I found this from a blog where the writer used this is because:

Through the experience of the DSCE, I felt like my life goal had finally been achieved, but when I desperately pleaded with God to let me back into that state, I soon realized it was almost impossible to achieve on my own. This is because I had only become partially self-realized.

Shouldn't the author have used this was because because they were referring a past event? If not, can someone please explain the rule regarding when to use this is because versus when to use this was because?

  • First, identify what the word "this" refers to (the experience vs the goal achievement vs the realisation). Use is if referring to "this" holding in the present; use was if referring to "this" holding in the past. – Lawrence Jul 31 '17 at 23:53
  • 2
    You're right; he should.
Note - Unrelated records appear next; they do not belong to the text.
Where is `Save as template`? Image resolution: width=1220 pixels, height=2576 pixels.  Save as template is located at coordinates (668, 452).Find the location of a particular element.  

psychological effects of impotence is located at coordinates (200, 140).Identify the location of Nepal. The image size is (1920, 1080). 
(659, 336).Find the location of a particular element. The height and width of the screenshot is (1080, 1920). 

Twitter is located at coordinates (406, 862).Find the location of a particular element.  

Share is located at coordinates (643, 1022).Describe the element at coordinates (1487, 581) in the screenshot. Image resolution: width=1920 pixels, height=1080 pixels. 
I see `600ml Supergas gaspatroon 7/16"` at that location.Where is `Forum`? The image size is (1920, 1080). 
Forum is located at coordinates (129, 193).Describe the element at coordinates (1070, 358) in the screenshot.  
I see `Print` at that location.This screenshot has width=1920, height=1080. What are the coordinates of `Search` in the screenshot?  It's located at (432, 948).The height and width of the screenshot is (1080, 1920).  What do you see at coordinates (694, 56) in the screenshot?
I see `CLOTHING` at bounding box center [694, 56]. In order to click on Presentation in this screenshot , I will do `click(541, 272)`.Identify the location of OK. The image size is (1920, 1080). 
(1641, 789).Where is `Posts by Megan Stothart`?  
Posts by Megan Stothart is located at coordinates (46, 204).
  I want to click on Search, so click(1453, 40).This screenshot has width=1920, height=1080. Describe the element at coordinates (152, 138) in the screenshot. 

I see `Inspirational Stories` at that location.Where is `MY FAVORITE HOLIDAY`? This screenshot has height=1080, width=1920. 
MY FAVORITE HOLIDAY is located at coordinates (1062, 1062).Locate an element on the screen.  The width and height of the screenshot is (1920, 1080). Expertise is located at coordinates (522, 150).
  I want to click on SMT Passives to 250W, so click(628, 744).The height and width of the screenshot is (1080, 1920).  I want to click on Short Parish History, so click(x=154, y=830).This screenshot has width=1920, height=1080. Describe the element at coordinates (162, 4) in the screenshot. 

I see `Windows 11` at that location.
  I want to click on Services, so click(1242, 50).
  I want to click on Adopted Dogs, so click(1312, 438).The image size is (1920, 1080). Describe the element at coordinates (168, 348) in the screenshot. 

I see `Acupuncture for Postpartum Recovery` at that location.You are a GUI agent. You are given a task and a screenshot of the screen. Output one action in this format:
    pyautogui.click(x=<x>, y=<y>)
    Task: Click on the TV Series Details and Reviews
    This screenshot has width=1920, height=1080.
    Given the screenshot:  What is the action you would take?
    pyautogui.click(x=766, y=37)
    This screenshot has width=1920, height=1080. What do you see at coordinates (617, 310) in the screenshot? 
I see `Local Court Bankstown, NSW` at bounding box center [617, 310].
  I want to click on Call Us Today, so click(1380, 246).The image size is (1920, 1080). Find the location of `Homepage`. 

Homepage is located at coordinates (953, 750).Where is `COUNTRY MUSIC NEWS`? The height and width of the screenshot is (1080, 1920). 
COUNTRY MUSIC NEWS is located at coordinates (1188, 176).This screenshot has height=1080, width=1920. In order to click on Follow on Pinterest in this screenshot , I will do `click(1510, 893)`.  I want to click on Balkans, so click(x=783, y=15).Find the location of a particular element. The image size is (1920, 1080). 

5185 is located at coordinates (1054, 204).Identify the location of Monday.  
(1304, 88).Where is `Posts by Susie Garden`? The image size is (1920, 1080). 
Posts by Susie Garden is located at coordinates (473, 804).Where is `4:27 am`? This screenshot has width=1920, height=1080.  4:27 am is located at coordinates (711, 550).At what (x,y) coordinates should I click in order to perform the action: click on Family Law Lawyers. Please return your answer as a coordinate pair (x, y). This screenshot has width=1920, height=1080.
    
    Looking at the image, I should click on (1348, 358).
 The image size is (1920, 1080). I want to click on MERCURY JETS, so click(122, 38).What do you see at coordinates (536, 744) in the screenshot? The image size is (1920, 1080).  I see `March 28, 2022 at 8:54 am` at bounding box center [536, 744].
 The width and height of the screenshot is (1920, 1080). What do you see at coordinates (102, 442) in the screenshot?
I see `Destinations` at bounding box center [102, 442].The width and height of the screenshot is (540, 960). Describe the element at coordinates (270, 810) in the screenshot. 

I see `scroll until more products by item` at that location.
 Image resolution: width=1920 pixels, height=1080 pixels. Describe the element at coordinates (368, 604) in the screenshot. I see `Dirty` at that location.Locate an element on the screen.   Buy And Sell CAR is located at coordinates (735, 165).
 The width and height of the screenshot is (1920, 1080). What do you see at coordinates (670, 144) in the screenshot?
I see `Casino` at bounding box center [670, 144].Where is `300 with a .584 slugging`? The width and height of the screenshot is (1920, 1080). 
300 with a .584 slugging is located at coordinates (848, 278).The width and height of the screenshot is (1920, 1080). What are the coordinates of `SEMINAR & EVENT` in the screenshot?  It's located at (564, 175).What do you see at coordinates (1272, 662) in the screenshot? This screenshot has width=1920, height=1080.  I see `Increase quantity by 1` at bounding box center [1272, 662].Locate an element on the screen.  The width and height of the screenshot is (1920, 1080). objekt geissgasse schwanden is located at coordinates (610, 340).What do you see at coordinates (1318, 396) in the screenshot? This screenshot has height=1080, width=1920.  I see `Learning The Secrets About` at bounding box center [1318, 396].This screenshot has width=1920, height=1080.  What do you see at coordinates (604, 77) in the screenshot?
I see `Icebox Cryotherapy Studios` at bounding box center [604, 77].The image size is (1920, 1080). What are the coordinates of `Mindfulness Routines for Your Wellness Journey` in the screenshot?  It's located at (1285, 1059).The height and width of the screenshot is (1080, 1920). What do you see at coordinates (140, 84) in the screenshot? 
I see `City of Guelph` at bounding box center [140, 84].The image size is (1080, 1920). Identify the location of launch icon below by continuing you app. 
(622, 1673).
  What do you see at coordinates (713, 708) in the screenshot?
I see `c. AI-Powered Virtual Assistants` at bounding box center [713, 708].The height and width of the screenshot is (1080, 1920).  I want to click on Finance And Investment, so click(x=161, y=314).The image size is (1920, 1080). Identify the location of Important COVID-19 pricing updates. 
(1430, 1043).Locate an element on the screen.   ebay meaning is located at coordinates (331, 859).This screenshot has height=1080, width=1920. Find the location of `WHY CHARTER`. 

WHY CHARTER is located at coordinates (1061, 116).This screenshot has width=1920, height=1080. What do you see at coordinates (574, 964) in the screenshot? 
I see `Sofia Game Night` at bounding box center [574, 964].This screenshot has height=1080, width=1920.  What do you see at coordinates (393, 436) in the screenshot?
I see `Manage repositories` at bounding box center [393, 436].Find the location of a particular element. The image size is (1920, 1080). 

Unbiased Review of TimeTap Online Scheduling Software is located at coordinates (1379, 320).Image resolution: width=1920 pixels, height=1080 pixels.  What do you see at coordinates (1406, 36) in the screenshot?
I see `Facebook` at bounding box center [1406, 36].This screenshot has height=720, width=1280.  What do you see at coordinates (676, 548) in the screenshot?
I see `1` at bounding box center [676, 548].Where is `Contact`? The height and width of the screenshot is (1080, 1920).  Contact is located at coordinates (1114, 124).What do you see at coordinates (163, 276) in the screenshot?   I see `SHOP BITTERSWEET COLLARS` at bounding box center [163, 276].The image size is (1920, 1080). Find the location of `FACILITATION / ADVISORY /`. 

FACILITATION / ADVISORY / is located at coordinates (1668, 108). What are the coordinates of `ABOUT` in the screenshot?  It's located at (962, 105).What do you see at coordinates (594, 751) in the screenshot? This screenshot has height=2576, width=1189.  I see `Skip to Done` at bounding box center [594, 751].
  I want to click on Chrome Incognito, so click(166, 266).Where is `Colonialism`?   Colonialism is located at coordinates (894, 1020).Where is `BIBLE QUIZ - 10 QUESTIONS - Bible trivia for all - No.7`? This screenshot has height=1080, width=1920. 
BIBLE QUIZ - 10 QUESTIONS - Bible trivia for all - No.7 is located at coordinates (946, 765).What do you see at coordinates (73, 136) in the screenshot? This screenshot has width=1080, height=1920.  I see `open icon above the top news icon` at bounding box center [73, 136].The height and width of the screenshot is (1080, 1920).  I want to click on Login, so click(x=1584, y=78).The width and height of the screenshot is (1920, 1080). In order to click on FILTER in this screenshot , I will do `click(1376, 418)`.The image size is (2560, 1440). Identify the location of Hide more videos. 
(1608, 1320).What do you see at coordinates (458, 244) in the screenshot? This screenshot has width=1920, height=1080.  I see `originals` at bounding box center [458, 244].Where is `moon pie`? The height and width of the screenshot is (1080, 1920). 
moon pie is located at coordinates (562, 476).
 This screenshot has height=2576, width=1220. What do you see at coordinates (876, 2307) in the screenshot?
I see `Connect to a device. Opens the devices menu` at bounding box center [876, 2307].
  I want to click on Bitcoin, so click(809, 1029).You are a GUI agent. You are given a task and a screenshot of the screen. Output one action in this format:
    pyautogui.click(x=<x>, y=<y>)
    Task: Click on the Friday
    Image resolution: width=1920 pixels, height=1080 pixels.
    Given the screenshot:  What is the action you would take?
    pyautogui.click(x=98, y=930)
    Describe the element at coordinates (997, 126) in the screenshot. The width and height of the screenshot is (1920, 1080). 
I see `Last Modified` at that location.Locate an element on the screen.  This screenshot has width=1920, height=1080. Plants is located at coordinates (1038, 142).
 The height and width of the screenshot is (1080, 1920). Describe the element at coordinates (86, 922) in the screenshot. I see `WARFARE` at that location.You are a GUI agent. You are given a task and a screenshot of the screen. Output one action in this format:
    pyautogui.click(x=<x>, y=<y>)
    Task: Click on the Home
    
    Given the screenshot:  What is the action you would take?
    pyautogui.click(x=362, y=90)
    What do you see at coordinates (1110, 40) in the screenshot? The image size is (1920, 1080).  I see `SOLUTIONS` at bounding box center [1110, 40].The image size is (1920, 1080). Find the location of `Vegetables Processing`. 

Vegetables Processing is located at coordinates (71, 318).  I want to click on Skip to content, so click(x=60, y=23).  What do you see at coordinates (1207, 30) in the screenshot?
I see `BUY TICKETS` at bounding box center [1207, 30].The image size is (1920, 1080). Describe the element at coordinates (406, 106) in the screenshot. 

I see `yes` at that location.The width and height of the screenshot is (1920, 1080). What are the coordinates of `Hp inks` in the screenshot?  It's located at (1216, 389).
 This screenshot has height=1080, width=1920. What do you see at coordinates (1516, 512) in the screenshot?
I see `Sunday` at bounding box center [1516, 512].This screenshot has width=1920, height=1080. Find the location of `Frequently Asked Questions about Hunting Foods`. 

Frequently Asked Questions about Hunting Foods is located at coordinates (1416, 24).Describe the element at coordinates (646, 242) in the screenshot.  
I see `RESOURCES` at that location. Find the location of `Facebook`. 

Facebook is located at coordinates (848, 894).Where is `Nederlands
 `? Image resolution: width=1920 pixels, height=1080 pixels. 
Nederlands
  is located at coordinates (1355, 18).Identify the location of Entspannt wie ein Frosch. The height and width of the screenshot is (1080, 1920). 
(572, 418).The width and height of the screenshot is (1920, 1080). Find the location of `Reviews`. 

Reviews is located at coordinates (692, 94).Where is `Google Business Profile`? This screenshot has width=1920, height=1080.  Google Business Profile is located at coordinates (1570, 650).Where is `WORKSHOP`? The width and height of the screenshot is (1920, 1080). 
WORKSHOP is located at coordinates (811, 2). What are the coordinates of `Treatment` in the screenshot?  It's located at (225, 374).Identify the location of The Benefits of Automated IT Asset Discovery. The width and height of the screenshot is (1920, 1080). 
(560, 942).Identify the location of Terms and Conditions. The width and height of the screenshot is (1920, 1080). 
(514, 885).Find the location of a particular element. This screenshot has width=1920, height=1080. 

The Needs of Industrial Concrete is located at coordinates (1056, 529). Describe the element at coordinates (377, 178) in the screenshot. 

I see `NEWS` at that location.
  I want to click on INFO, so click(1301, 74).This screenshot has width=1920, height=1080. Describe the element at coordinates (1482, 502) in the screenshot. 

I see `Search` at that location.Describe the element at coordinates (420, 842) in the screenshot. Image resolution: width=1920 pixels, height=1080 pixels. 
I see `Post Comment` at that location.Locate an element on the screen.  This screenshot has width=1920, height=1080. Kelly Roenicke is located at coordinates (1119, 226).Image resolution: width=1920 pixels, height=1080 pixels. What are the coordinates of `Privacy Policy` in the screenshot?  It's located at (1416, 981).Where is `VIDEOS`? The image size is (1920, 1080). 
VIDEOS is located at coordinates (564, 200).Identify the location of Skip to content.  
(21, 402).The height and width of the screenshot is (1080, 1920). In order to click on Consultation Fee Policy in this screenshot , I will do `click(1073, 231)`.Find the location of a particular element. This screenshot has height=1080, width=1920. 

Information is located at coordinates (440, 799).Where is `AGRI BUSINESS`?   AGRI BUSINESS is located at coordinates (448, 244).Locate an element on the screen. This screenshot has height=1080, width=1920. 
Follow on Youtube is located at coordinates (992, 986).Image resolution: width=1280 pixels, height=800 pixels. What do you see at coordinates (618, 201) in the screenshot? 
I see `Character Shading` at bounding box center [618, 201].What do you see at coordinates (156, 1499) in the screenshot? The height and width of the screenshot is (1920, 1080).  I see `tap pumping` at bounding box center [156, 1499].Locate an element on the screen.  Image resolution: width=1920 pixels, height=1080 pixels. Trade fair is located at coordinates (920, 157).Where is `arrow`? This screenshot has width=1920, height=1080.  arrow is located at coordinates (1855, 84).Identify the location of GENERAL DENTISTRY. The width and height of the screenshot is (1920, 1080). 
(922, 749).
Everything else in the passage is past and so should this have been. – Robbie Goodwin Aug 15 '17 at 14:51

In your example, the introductory phrasethis is will be confusing for most readers because the preceding sentence is (1) quite long and, more important, (2) this is could refer to either the fact that God will not let you "back into that state" or that you are only "partially self-realized."

For clarity, the sentence would be clearer if the writer did away with this is and simply ended the sentence with "because I had only become partially self-realized." In addition, the sentence would be better if the writer avoided the ambiguous it in the second independent clause and used enlightenment or a similar word instead.